By Nick Patience

With Truste, the web-based online privacy initiative up and running and with just over 300 members, we wondered what had happened to its rival, the Better Business Bureau Online, which is attempting to do much the same thing. That is, to ensure that web site owners establish policies for maintaining the privacy of visitors to their site and then sticking to those policies. BBBOnline’s VP and general manager Russ Bodoff tells us that tests will start next week with about 30 web sites that will display the BBBOnline seal. They will have used the organization’s compliance assessment model, to construct their privacy policy. This is an eight-page document that lays out the principles upon which a privacy policy should be based.

The reason for the sudden interest in privacy is the recent enactment of the European Union’s data protection directive and the need for US companies to at least get near to complying with it. Under the directive, which is yet to become law in most EU countries, US companies would not be able to transfer data gathered in Europe to the US because the US does not have an adequate level of legal protection for the personal data, in the eyes of the EU. Bodies such as Truste and BBBOnline are the industry’s answer to the US government’s calls for a self- regulatory framework that will minimize the amount of legislation needed in the US.
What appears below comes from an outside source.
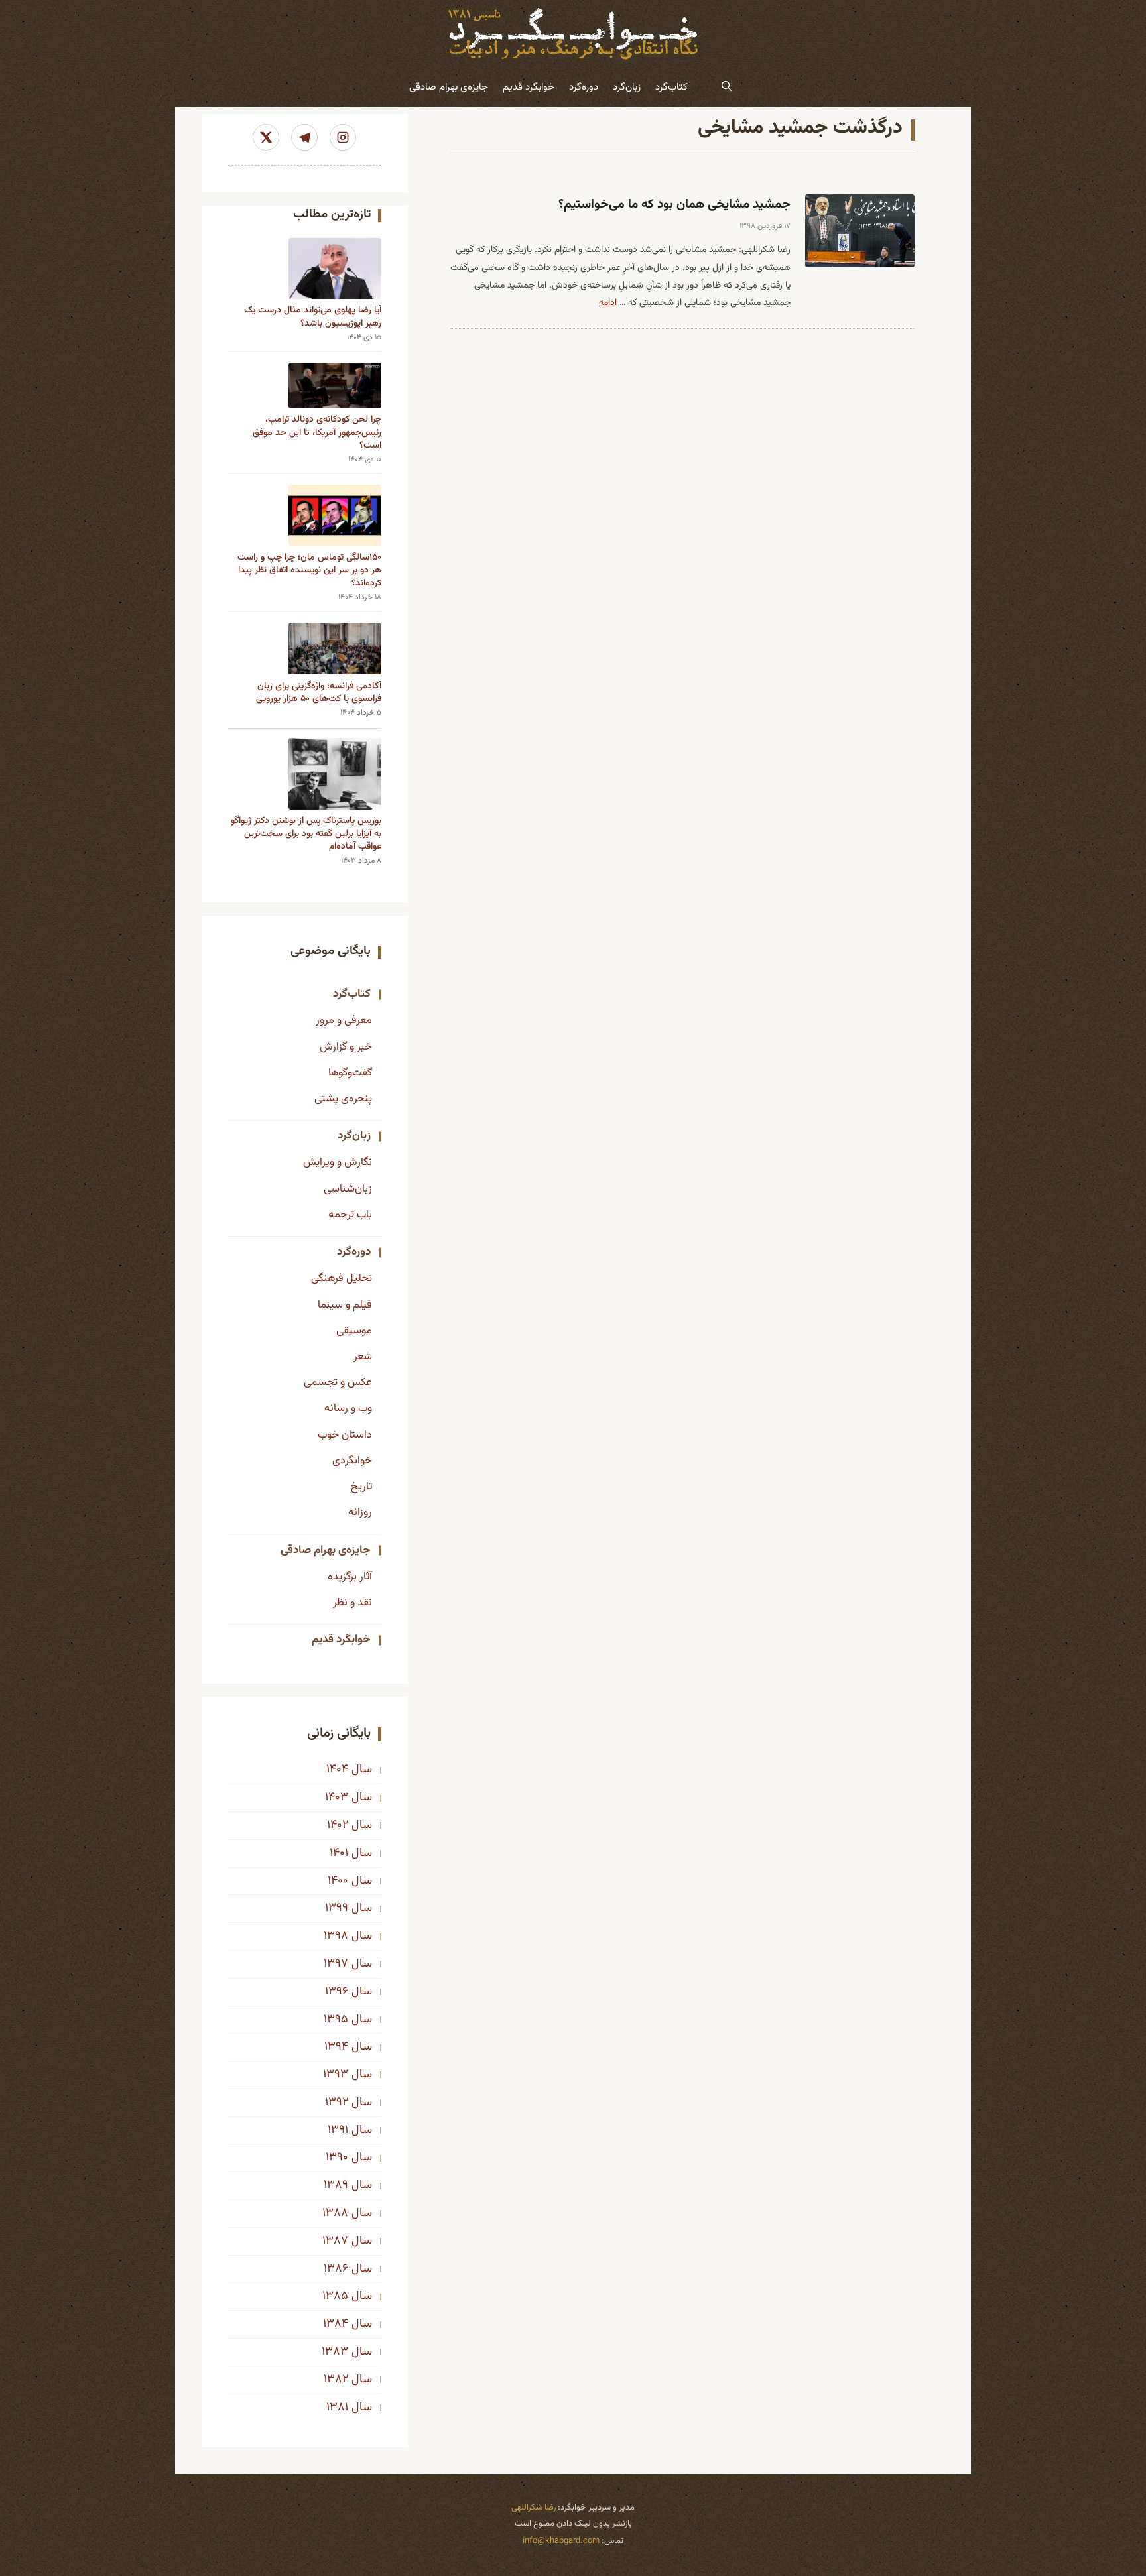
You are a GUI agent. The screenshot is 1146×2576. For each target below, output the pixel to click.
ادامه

Truste, a non-profit group that grew out of the Electronic Frontier Foundation (EFF) two years ago, offers a similar solution to the problem as BBBOnline, except that it does not prescribe any boundaries for a privacy policy, other than three very high-level tenets. Rather, it simply works to ensure that companies adhere to their policies, whatever they might be. The BBBOnline assessment requires companies to assign somebody the responsibility for maintaining the privacy policy, and ensure that the flow of data is properly tracked and so on. BBBOnline believes the assessment will prevent the need for third-party auditing (one of Truste’s chosen methods of verification) because they are so expensive, says Bodoff.

But such seals of approval only work if consumers know about it and something can be done about those that violate privacy. Bodoff admits that the campaign has not reached the required level of exposure yet and says that the organization is planning television and print advertising campaigns, as well as on the web. This is in addition to work done by the Online Privacy Alliance (OPA) of about 60 companies, promoting both Truste and BBBOnline, as well as others. Web users can complain to BBBOnline about companies violating their privacy whether or not they are members of its program. Bodoff says BBBOnline has a dispute resolution program that users can pursue and says it will also lobby the Federal Trade Commission (FTC) to get involved in cases.

Bodoff says the BBB is well-placed to administer such a self- regulatory effort, having an offline track record stretching back 85 years. Regarding the fact that there are only about 30 companies testing the system (out of millions of web sites), Bodoff points out that when BBB launched its advertising self- regulation initiative in 1971, there was tremendous doubt that it could work, but it is still in place today and, he says, is successful. BBBOnline has raised about $2.2m from 26 leading companies on the web to fund its early stages. It also charges companies to display its seal, ranging from about $200 a year for small companies, through to about $2,000 for the largest, based on revenues and those companies that have provided funding will also have to pay to display the seal. More details about the program will be revealed in two weeks.